Urban Informatics: Using Big Data to Understand and Serve Communities
December 2022
Preface
Note: This is the free online version of:
O’Brien, D.T. (2022). Urban Informatics: Using Big Data to Understand and Serve Communities. Boca Raton, FL, Chapman Hall / CRC Press.
If you would like to purchase a desk copy please see the publisher’s website, Amazon or other booksellers.
They say the “age of smart cities” is upon us. This is often equated with science fiction-y technologies that are under development, such as autonomous vehicles and algorithms that can predict crimes before they happen. But there are more immediate opportunities to transform cities and communities thanks to the vast proliferation of digital data. Novel data resources, including administrative records, social media platforms, and sensor technologies, offer original insights that can help us to refine, improve, and reimagine the ways communities work and the services and products that can support them.

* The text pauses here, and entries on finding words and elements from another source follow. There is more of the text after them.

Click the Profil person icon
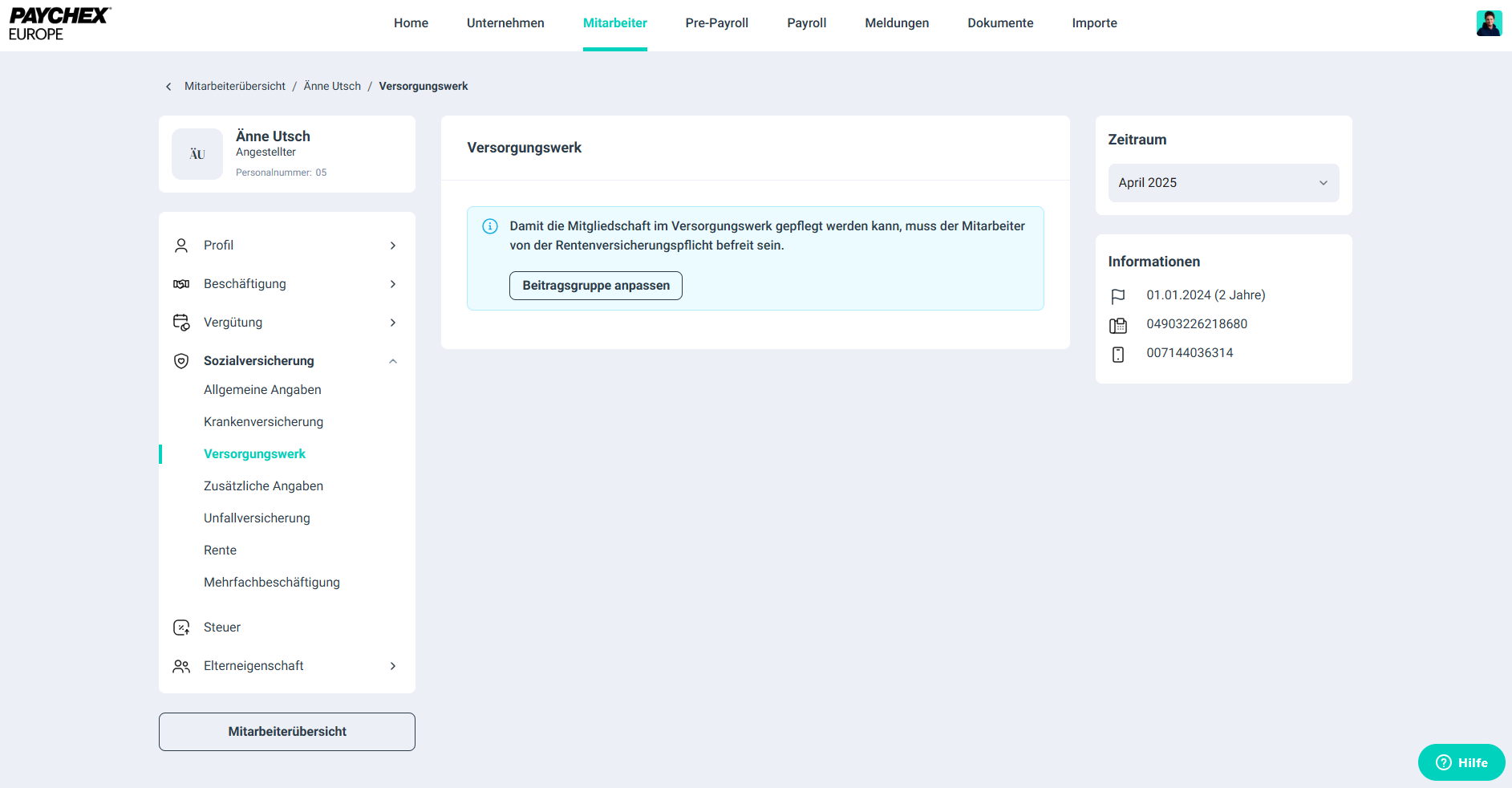The height and width of the screenshot is (788, 1512). 181,246
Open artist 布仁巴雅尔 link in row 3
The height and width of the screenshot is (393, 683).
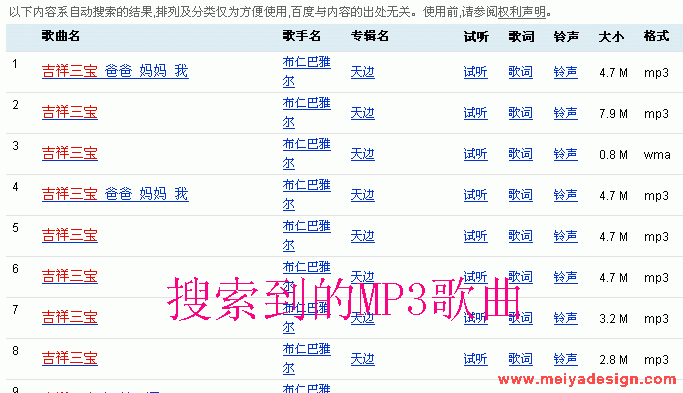tap(307, 154)
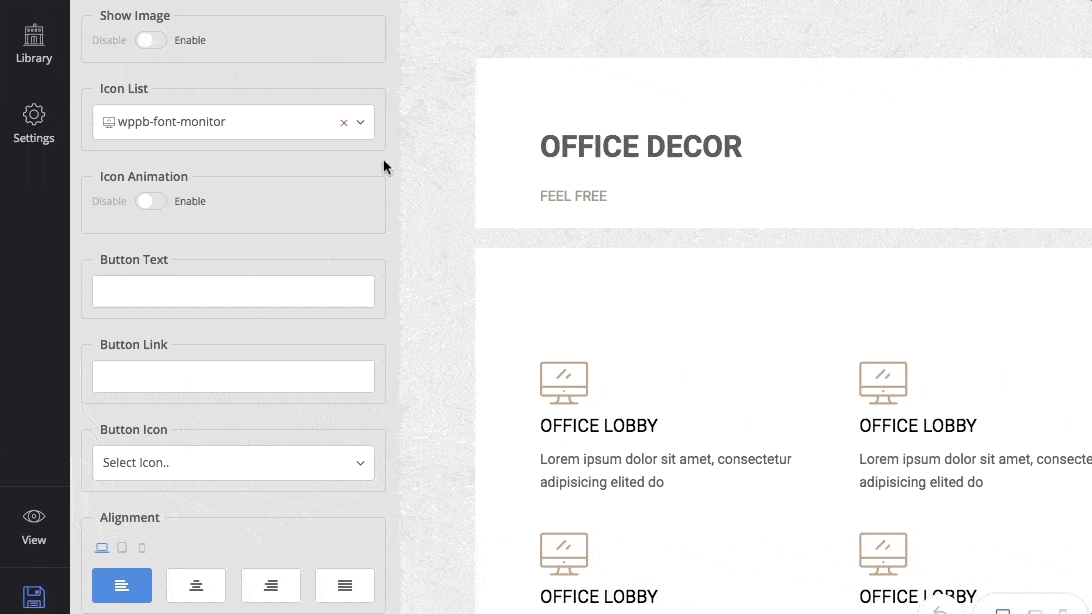Select the tablet device icon under Alignment
Screen dimensions: 1092x614
point(121,547)
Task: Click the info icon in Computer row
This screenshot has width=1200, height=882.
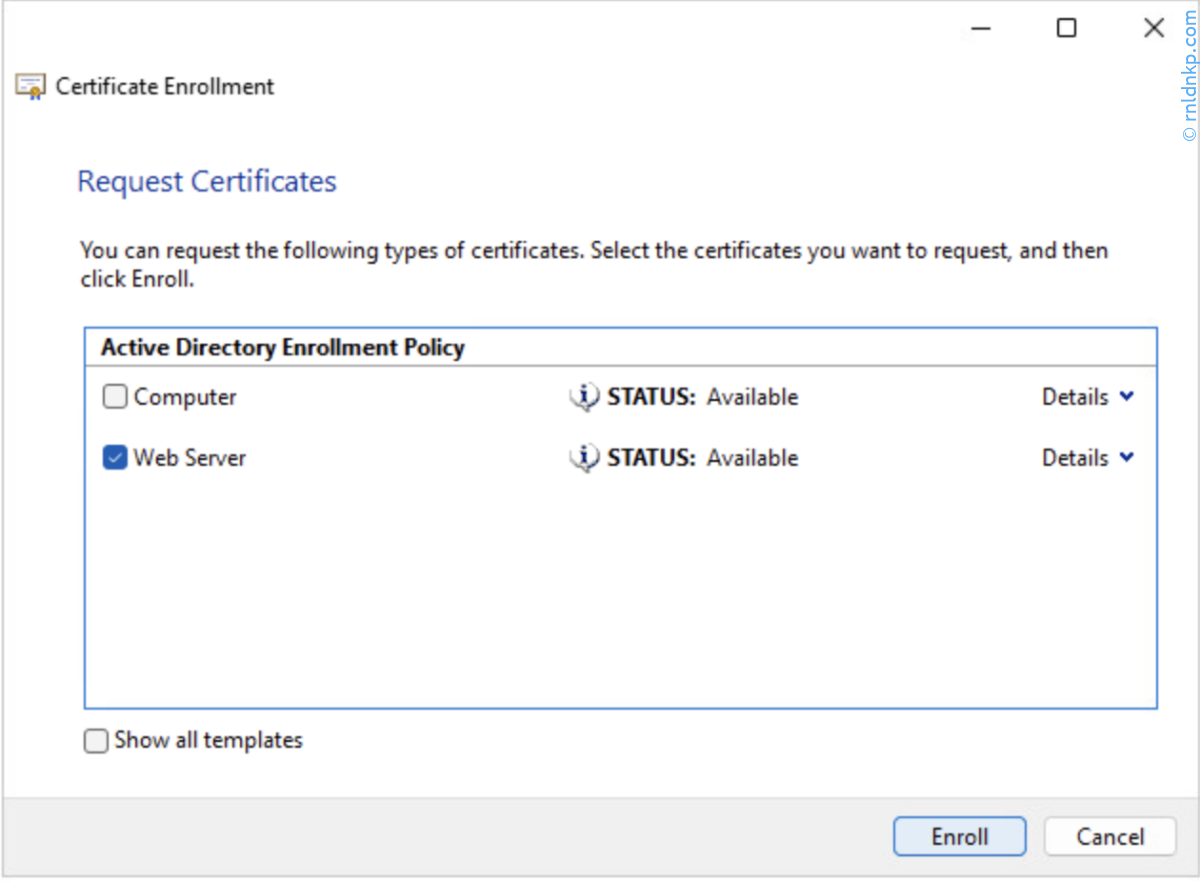Action: click(x=583, y=397)
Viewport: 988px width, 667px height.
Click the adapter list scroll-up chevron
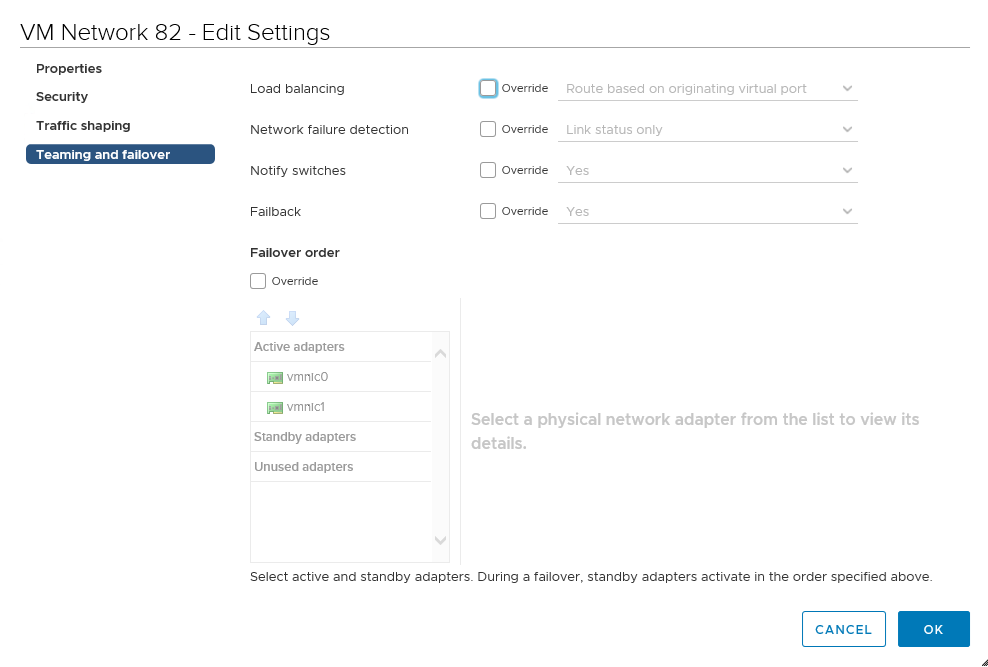pyautogui.click(x=440, y=353)
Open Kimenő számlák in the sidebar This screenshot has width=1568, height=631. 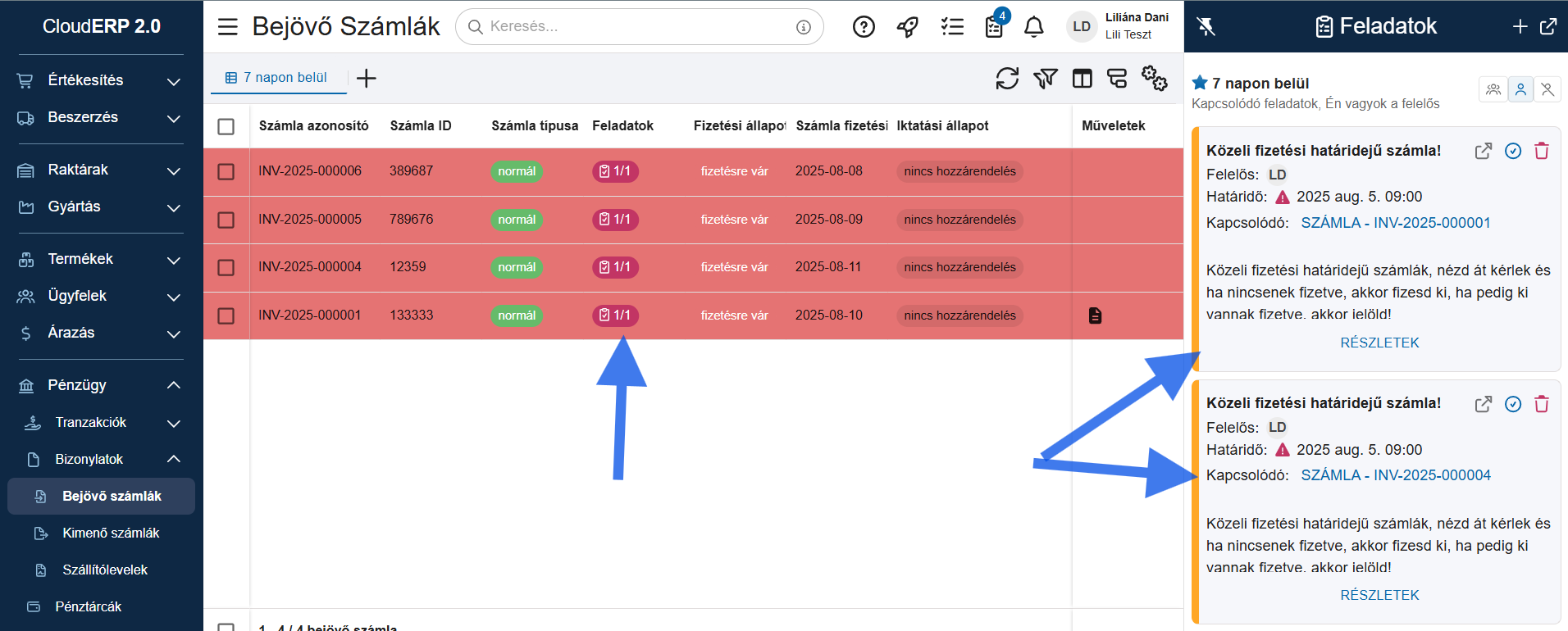(x=111, y=533)
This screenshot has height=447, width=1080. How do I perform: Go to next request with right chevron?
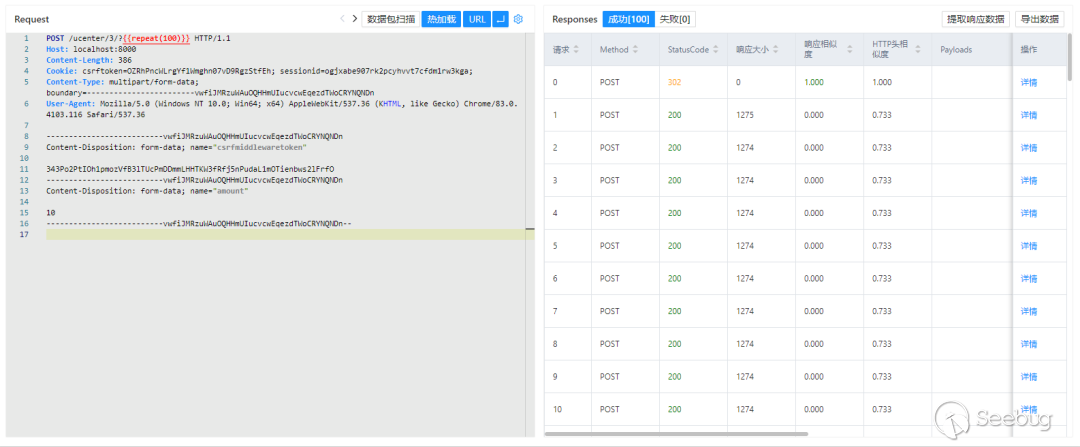(x=354, y=19)
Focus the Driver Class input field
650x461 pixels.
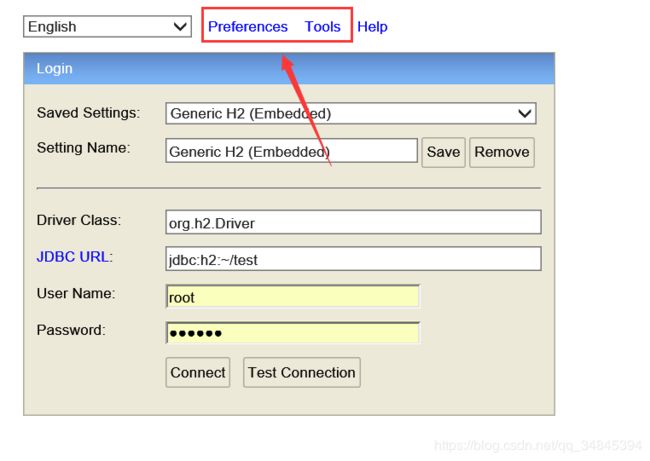click(x=353, y=222)
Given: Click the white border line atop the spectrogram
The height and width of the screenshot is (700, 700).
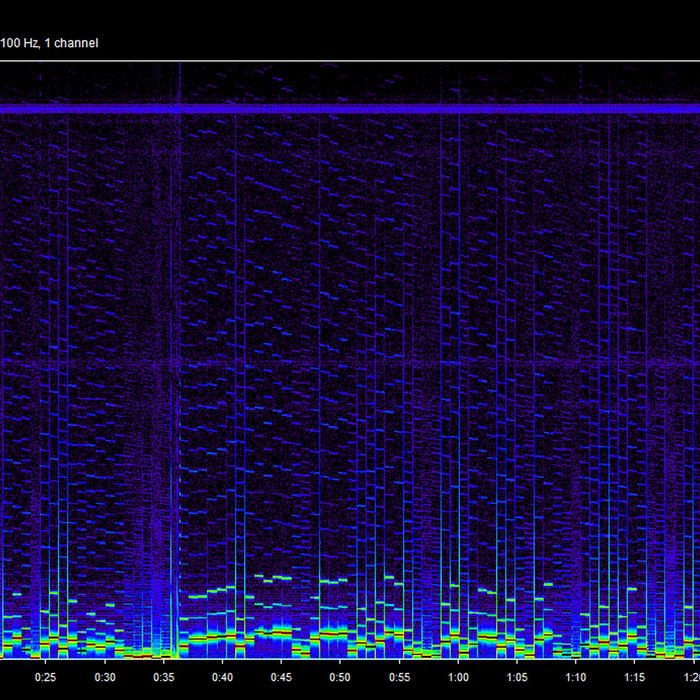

As the name suggests, this book teaches the fundamental skills of urban informatics, or the use of data and technology to better understand and serve communities. This includes the technical skills of accessing, manipulating, analyzing, and visualizing complex, messy, and “big” data sets using R, as well as the ability to interpret and make sense of them. Come be a part of the smart cities revolution and help transform the communities of the 21st century. (Also, if you would like a physical copy, it will be available through Chapman Hall / CRC Press in 2023.)
This book is designed to support learners who would like leverage data science for the purpose of having public impact. As with any textbook, many readers will use this as a reference, dipping in and out to learn or refresh skills as needed. Others may work through it linearly as a full curriculum, either as part of a formal course or a self-directed venture. In either case, the book takes an experiential learning approach, including the following features:
- Urban Informatics integrates technical and conceptual skills, guiding students to make informed decisions about the interpretation of data and their analysis and visualization. Within this there is an especial emphasis on unpacking questions of equity.
- More than just another statistics textbook, the technical curriculum consists of both data management and analytics, including both as needed to become acquainted with and reveal the content of a new data set.
- All content is contextualized in real-world applications relevant to community concerns.
- Real-world worked examples, all drawn from greater Boston, MA, are made possible through public data sets from the Boston Area Research Initiative’s Boston Data Portal.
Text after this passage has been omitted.